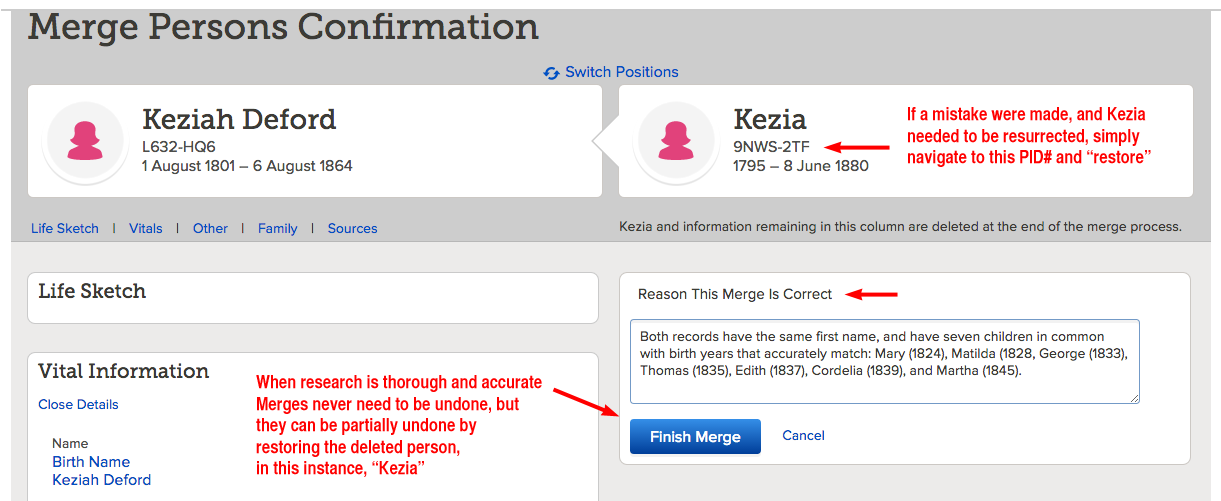
Task: Click the Keziah Deford name heading
Action: point(239,120)
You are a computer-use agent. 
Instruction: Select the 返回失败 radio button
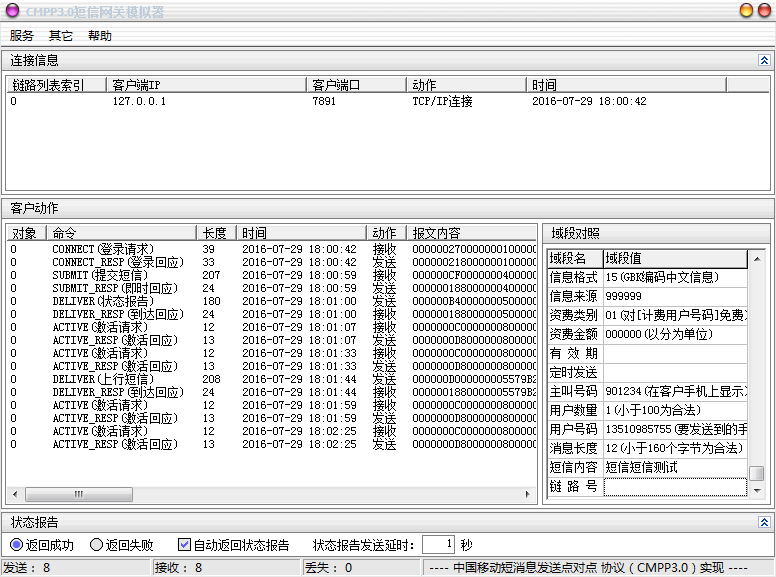(x=97, y=545)
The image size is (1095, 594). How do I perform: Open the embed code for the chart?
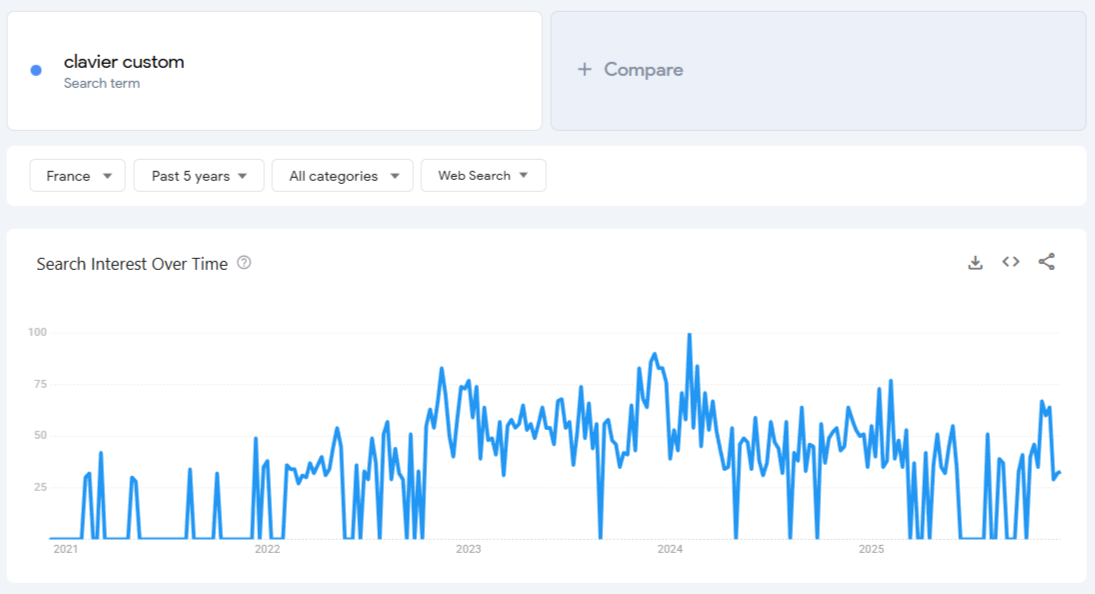pos(1010,261)
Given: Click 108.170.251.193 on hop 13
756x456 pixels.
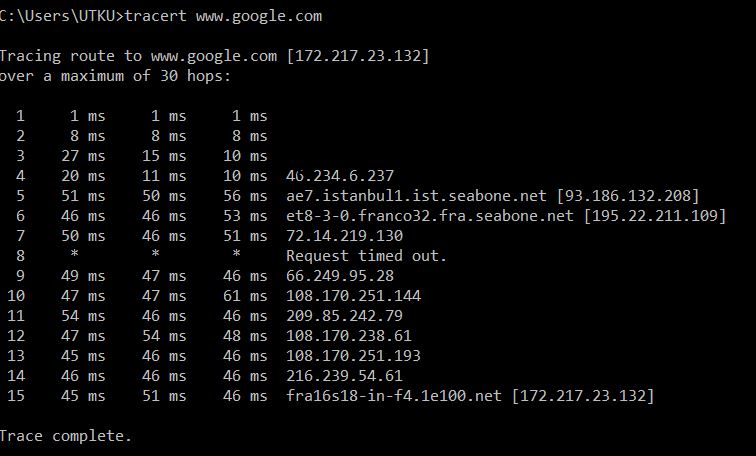Looking at the screenshot, I should (353, 356).
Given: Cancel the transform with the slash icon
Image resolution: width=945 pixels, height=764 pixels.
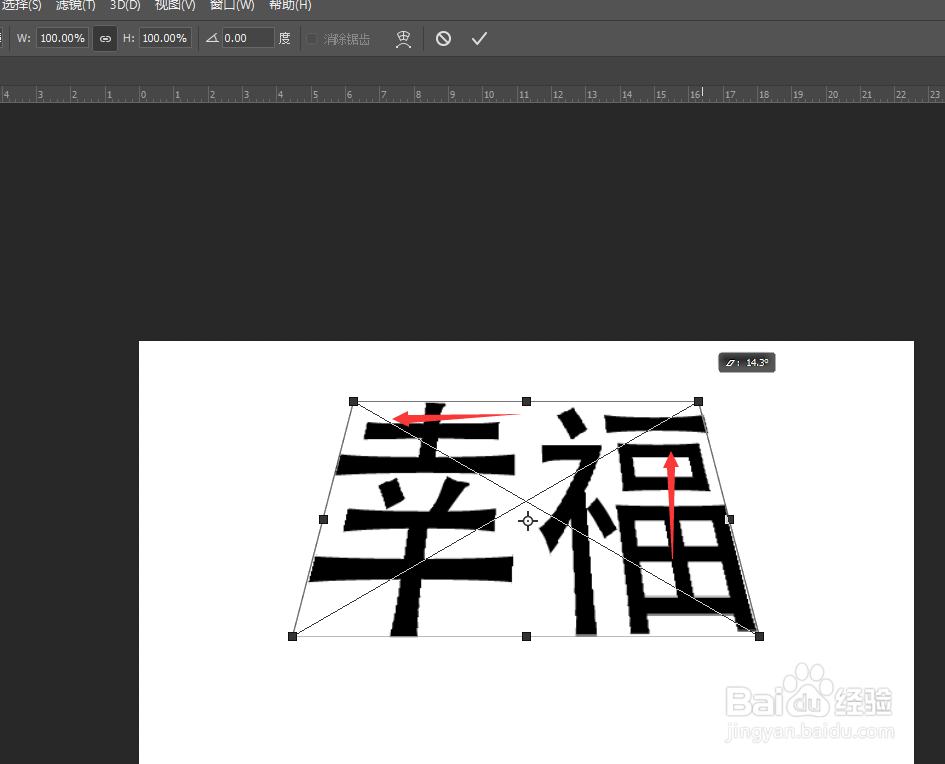Looking at the screenshot, I should coord(443,38).
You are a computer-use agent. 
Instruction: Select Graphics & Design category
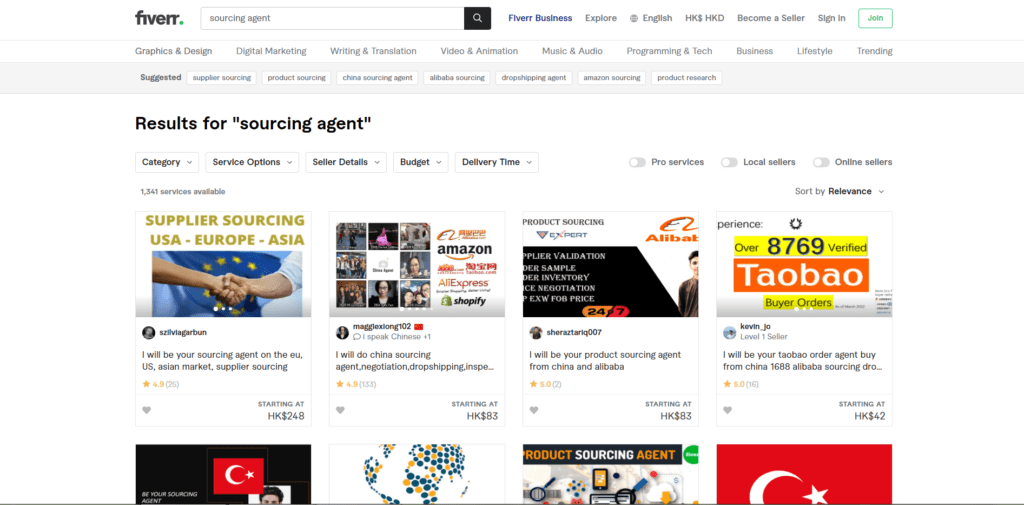(173, 51)
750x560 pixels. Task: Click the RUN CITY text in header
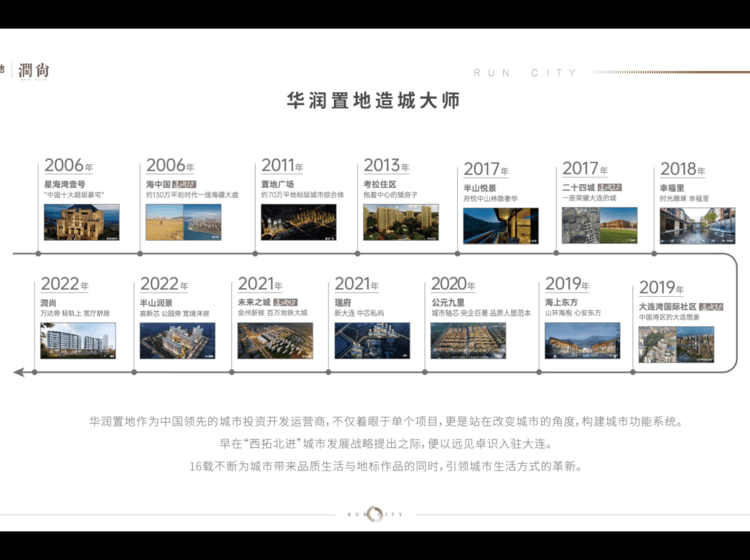[x=525, y=73]
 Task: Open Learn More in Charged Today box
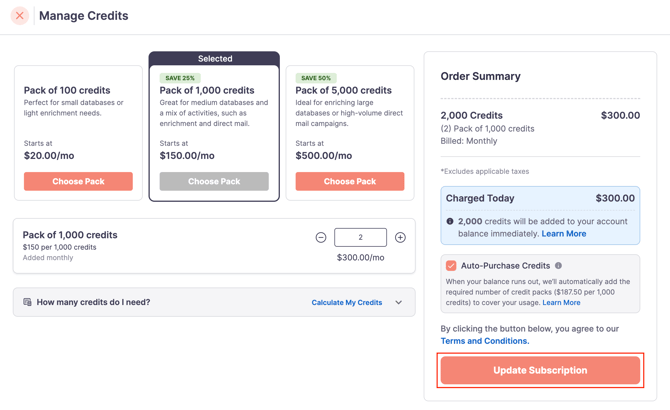(564, 234)
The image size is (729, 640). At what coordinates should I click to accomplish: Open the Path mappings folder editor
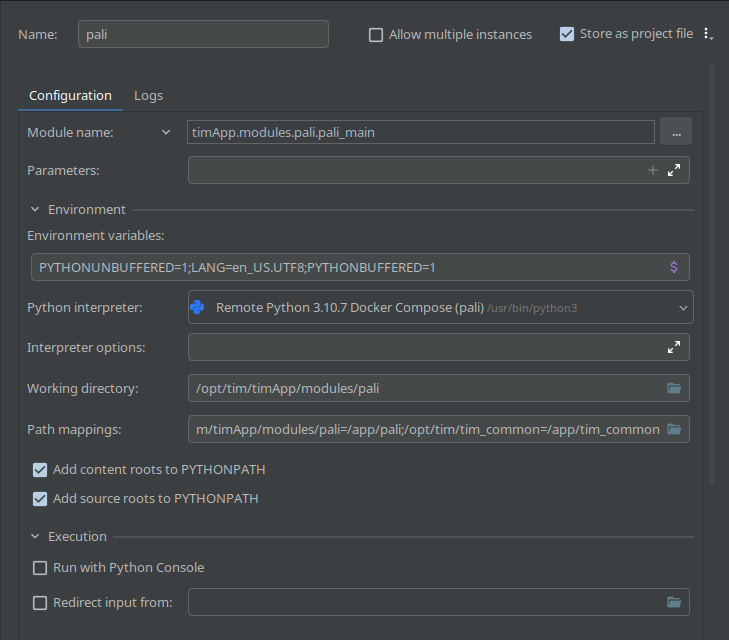point(674,429)
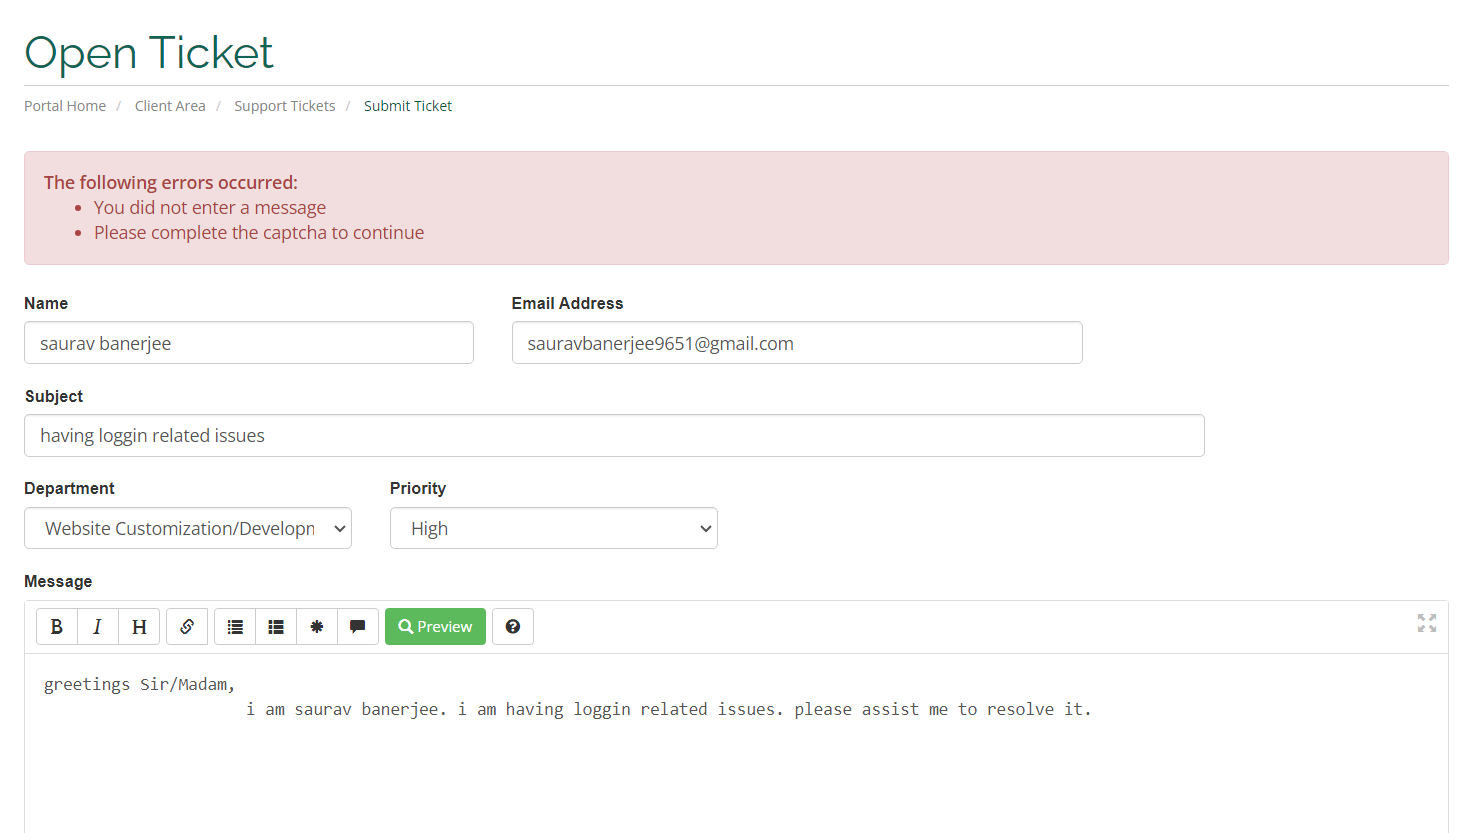Viewport: 1463px width, 833px height.
Task: Select the Subject text field
Action: click(x=613, y=435)
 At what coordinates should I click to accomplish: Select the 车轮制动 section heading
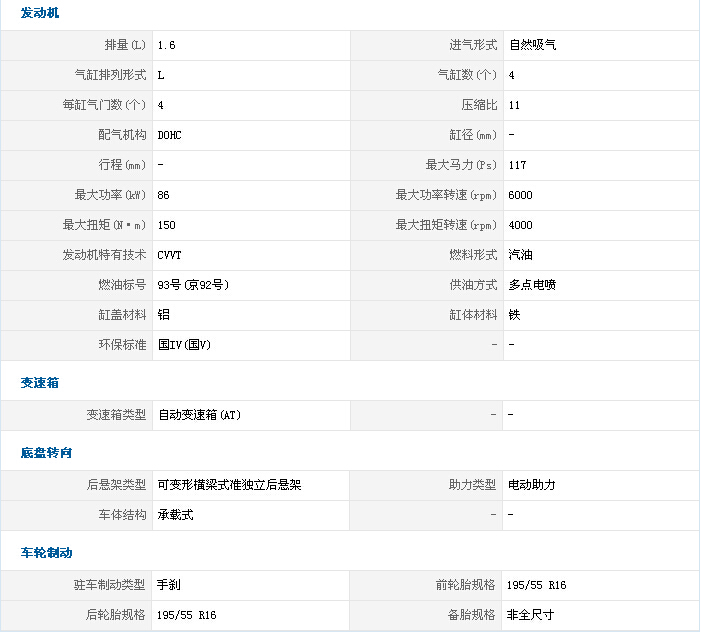46,553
____________
_INSTRUCTIONS FOR THE TASK_
Scan the records above and show every line in which the word "Given" occurs.

_ANSWER FOR THIS EXERCISE_
Given: Click 108.170.251.193 on hop 13
Given: Cancel the transform with the slash icon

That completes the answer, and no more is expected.